Een andere casus is de late intreder, die niet toetreedt op hetzelfde salarisniveau als de standaard-deelnemer maar een lager niveau omdat de carrièrestijgingen in het verleden gemist zijn. Door het lagere salarisniveau is de premie opbrengst onvoldoende.
Tabel 3a. Late intreder met lager dan gemiddelde beloning.

Voetnoten
[1] Bij deelnemers van oudere jaargangen is het salaris op 25-jarige
leeftijd teruggerekend naar het toen gebruikelijke bedrag. Zo was
het vergelijkbare salaris in 1976 van een 25-jarige €9429.
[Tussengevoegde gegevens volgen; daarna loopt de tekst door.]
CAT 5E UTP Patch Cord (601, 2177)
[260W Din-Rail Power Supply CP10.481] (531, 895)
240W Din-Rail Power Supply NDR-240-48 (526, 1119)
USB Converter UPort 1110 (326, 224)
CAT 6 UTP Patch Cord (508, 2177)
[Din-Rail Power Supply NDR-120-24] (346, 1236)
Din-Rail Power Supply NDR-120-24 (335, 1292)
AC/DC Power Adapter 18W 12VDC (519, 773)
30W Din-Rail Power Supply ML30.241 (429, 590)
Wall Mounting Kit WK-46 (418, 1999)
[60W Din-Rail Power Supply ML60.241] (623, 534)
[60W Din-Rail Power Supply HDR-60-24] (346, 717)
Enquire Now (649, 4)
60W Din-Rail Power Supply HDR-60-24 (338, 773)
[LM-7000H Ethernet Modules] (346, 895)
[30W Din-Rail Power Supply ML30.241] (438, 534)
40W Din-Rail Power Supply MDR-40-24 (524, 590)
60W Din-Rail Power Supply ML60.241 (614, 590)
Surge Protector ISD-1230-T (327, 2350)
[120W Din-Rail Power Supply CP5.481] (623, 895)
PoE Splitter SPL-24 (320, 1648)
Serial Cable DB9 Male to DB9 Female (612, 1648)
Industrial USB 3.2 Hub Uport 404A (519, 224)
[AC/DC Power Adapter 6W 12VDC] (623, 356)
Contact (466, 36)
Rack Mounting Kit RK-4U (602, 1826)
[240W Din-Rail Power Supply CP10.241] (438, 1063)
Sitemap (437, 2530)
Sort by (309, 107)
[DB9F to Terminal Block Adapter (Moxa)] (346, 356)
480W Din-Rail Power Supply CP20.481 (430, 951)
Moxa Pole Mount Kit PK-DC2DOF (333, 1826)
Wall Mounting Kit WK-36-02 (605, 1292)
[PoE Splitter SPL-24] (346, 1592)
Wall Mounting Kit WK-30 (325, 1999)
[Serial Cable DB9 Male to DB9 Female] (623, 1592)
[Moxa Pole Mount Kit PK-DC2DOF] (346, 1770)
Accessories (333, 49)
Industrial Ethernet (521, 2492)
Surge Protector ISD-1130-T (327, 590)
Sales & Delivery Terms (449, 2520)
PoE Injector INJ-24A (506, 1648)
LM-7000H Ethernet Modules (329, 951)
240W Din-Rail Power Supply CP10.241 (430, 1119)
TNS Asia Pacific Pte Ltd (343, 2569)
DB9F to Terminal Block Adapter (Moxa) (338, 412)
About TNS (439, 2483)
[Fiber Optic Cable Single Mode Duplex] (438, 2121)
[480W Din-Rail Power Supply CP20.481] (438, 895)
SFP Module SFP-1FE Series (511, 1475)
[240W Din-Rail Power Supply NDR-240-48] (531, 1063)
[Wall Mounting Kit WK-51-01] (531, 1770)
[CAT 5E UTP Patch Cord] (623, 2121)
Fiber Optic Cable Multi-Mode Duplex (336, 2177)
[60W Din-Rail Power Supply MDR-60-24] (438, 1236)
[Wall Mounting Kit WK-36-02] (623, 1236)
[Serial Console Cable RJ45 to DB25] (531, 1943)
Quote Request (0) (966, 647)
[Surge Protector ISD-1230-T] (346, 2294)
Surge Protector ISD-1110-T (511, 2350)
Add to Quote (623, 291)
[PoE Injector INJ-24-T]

[2] Met alle onderliggende gegevens bekend, kan de
vermogensontwikkeling van een cohort n in
jaar t beschreven worden met behulp van de volgende
formule PVn,t=(1+rt)* (PVn,t-1 -
UITn,t ) + PRn,t , ( n =25….84 in 2017 en t = 1950,1951,...2017),
waarbij PVn,t staat voor het gemiddelde in de
spaarpot van cohort n aan het eind van het jaart , rt is het rendement in jaar t, PRn,t is de premie van cohort n in het
jaar t en UITn,t is de
uitkering van cohort n in het jaar t.
[3] Bovendien is de stijging van de franchise over de jaren in het
verleden minder geweest dan de loonstijging.